厚めのステーキにするようだ。切りやすそうな丸めの部位を、縦に一振り切り落としている。
「どうだい、このところ。第一部隊は大打撃を受けたと聞くが、いつものことだよね」
「そうなんだ。確かに、あそこにいた連中はほとんど死んでいたと思うけど。いつもああだと拙いんじゃないの?」
「あの魔物は少なくとも第三部隊では一度も観測されたことがなかったからね。彼女自身の戦闘力の高さもあるが、我々の無知が招いた、不幸な事故だったかもしれない。まぁ彼女の存在があってもなくても、総合的に考えれば戦死者数はあまり相違ないだろうよ」
「弱いのねぇ」
「魔物が強すぎるんだよ」
ジュウジュウと肉の焼ける音を聞きながら、虚空を眺め思考に浸る。
サインは思う。自分があの時倒した化け物達が、そんなに強いとはとても思えない。
どれもこれもが三下で、剣の一振りで絶命するようなか弱い者達。翼の生えたあの女だって、それほど強くはなかったはずだ。

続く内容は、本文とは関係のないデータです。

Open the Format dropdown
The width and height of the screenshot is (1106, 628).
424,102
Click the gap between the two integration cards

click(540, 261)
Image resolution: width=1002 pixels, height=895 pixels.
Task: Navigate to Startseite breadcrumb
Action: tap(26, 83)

話によると攻略部隊が到達した最高階数は二十一階だそうだ。そこまで行ったら考えも変わるだろうか。
焼けた鉄板にソースが降りかかり、なんとも言えぬ匂いが部屋に充満する。
そろそろ調理もラストスパートだ。
ナイフとフォークを両手に掲げて、今か今かと待ちわびる。
「ほら、できたよ」
「うひゃぁ〜…」
いざ目の前にして、絶景の一言に尽きる。
沸騰するソースが彩る、巨大な鉄板の上の小さな兎肉。赤かったソースは鉄板に焼かれ褐色へと変化し、そこから出る焼けた肉の香りときたら、サインが今まで感じたどんな物よりも香ばしい。
その匂いに駆られ、サインはおもわず飛び出した。
いや、飛び出しそうになったというのが正しいか。掴み取る寸前の腕を、ヘルが優しく受け止めた。
「ナイフとフォークはそこにあるよ」
「……わ、分かってるわよ」
食器を一切持たず、脇目も振らずかぶりつこうとした自分を恥じるサイン。
未だ変われていない自分の本性に直面し、サインの気持ちはぐっと落ち込んだ。
彼女は早く忘れなくてはならない。
朧げなその記憶を思い出してしまった時、彼女は本当の意味で死んでしまう。
ナイフとフォークを両手に持ち、たどたどしい仕草で肉を切る。
ナイフは然程切れ味が良いわけではないが、ヘルの出した肉はそんな刃でもやすやすとその身に侵入を許し、全く力を込めていなくとも真っ二つになる。
「すごい…」
「だろう?実は僕、料理人を目指していたんだよ」
「ふーん、過去形ね」
「まぁこんな仕事をしているくらいだからね。察しなよ」
何も悲しそうなそぶりを見せないまま、ヘルは柔らかく笑みを浮かべる。
それになにも思うことはなかった、というわけではないが、とにかくサインは目の前のご馳走に集中することにした。
一口、ほんの一口、口に入れる。
「はぅっ!?」
その瞬間、感じたことのない感覚が口内を犯し、その味を撒き散らした。
口の中全体に広がるような焼けたソースの香り。肉は少し噛むだけで何粒にも分裂し、それでも飽きさせない食感に、サインは言い知れぬ快感を感じる。
「う、うま……美味しい……!!」
じわり、と染み出す肉汁。
サインの中でそれは暴れ、あの液体と混ざり合ってできた濃厚な味を彼女の口にぶちまける。
その度、サインの口から嬌声ともとれる声が何度も漏れ出し、ヘルはなんとも言えぬ気持ちに陥った。
「……あ〜……僕は、残った仕事を片付けに行くとするかぁ。ゆっくり食べなよお」
ヘルがいなくなった店内には、頬を赤らめた少女が一人肉にかぶりついていた。